(THE REQUEST):
Count the lines of the records below that contain the string "dimensions", treating case as significant, and reply with the number alone.

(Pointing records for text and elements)
============================================================
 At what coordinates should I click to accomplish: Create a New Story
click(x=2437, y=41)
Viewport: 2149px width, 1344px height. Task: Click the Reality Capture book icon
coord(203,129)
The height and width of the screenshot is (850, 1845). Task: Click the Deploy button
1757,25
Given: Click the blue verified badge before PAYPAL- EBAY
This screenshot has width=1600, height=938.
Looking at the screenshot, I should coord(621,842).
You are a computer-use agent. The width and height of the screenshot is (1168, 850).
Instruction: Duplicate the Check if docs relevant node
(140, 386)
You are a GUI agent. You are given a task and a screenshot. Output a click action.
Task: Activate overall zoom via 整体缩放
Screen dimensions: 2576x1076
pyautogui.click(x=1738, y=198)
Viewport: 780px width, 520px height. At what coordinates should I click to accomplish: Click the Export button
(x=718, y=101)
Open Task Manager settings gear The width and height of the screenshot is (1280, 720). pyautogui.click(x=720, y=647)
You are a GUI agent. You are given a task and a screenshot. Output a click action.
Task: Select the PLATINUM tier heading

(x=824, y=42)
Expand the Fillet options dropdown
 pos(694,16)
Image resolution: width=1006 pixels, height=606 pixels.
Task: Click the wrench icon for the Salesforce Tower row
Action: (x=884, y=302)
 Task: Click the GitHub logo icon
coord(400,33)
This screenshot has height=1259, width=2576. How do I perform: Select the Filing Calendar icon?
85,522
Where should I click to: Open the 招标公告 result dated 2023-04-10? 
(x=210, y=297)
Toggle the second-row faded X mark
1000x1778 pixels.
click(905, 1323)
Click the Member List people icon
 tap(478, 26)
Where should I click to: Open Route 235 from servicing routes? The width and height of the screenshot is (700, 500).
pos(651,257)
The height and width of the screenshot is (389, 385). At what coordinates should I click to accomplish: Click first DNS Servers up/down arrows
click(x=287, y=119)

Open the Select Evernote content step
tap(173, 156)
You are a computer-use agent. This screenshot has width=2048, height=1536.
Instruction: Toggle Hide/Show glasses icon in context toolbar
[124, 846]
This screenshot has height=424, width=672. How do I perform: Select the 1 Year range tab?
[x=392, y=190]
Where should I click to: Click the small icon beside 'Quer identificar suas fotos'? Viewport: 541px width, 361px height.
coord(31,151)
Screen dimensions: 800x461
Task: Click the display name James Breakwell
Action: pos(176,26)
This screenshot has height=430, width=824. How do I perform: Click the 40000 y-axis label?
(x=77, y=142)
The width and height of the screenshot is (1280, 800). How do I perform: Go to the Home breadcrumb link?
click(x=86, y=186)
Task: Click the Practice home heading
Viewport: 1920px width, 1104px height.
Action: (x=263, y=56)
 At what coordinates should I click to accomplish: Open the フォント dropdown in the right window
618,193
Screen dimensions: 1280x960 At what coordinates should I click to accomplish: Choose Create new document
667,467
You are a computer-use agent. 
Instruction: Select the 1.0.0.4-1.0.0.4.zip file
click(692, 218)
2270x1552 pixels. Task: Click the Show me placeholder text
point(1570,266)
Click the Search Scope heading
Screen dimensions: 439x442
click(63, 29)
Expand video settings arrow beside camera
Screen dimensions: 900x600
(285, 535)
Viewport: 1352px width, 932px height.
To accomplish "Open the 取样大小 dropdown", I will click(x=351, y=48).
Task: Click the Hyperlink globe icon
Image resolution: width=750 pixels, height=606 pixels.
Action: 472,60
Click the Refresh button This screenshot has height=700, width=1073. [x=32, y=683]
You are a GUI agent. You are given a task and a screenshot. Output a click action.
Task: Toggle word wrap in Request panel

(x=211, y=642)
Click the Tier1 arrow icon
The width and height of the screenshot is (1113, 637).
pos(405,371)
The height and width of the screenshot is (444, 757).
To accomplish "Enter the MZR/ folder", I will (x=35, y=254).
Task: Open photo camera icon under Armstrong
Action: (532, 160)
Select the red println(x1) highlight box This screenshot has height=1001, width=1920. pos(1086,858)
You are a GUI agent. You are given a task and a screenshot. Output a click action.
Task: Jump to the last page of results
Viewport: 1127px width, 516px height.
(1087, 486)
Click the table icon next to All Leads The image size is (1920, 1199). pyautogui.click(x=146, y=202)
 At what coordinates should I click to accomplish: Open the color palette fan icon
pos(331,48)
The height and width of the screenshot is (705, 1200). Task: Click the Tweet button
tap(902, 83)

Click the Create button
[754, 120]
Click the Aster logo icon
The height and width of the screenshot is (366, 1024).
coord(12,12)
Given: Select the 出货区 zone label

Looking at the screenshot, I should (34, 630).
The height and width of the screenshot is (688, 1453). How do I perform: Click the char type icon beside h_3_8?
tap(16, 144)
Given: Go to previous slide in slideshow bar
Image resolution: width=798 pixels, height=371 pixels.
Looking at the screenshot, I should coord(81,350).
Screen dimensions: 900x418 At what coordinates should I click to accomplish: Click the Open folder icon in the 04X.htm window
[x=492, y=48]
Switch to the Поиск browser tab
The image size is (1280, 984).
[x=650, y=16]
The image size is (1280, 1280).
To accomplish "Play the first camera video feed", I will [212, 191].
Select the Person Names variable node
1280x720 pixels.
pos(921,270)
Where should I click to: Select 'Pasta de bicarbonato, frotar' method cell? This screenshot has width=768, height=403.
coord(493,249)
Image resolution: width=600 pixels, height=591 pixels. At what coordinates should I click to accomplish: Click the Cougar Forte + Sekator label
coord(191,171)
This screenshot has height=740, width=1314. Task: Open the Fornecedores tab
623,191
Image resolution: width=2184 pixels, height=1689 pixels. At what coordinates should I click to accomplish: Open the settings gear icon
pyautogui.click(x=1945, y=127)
============================================================
(FULL ANSWER):
6